▶ [Work required]:
Please give again, exactly, every line of the material from the one containing "The width and" to the end, including both of those lines.

▶ [Data excerpts]:
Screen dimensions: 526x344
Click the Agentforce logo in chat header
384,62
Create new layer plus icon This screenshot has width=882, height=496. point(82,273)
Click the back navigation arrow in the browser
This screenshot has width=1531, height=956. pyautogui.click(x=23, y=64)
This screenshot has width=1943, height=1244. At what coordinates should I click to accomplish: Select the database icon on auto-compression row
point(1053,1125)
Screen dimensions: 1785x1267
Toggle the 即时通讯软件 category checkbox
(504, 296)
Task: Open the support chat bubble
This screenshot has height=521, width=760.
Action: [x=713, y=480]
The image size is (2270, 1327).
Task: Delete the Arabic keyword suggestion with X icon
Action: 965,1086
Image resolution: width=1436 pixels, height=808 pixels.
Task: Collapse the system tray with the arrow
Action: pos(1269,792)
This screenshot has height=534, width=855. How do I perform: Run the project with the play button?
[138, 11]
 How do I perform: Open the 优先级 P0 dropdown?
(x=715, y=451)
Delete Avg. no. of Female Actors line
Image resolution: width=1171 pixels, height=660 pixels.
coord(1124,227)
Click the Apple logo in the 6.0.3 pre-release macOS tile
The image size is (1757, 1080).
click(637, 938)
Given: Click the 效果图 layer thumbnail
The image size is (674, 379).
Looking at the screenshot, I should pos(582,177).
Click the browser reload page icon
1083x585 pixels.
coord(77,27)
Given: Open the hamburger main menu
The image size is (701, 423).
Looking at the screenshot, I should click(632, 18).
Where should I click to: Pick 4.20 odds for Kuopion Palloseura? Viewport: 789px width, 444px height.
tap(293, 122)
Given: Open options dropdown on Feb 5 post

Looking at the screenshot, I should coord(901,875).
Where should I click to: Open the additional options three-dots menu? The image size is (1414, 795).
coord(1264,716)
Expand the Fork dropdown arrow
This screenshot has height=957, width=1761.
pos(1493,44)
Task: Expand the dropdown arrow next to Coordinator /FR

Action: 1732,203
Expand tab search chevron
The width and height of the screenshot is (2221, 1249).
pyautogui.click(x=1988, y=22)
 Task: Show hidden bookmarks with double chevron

▶ [Exercise solution]:
The width and height of the screenshot is (2221, 1249).
pyautogui.click(x=1988, y=22)
 Task: Show hidden bookmarks with double chevron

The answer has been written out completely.